▶ **Work to complete**
Count the lines in the records below that contain the string "height". Reply with the number only.

[Entries on locating words and elements]
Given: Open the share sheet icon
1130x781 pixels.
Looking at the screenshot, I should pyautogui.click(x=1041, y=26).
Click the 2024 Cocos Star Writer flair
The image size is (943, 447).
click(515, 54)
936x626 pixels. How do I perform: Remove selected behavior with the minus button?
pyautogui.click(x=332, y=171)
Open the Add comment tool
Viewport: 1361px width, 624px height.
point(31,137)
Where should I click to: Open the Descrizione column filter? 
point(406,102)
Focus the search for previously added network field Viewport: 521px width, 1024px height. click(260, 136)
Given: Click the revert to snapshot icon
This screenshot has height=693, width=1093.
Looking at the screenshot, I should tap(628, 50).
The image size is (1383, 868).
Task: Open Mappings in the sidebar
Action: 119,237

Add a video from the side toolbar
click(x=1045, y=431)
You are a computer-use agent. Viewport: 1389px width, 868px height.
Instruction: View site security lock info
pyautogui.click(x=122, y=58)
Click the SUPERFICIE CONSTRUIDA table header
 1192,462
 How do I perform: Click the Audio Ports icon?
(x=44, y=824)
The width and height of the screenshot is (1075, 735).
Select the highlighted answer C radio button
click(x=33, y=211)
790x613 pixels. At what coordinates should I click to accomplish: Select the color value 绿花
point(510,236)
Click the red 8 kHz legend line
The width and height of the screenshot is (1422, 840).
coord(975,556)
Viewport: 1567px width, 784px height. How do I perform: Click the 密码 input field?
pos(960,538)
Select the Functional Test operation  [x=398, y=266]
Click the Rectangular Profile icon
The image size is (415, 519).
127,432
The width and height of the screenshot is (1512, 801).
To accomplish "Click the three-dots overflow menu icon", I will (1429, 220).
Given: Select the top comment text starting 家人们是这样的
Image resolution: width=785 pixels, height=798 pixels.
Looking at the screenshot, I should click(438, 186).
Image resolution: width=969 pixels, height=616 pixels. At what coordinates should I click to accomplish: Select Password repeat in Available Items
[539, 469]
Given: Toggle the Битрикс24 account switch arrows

▶ **Solution to this exercise**
10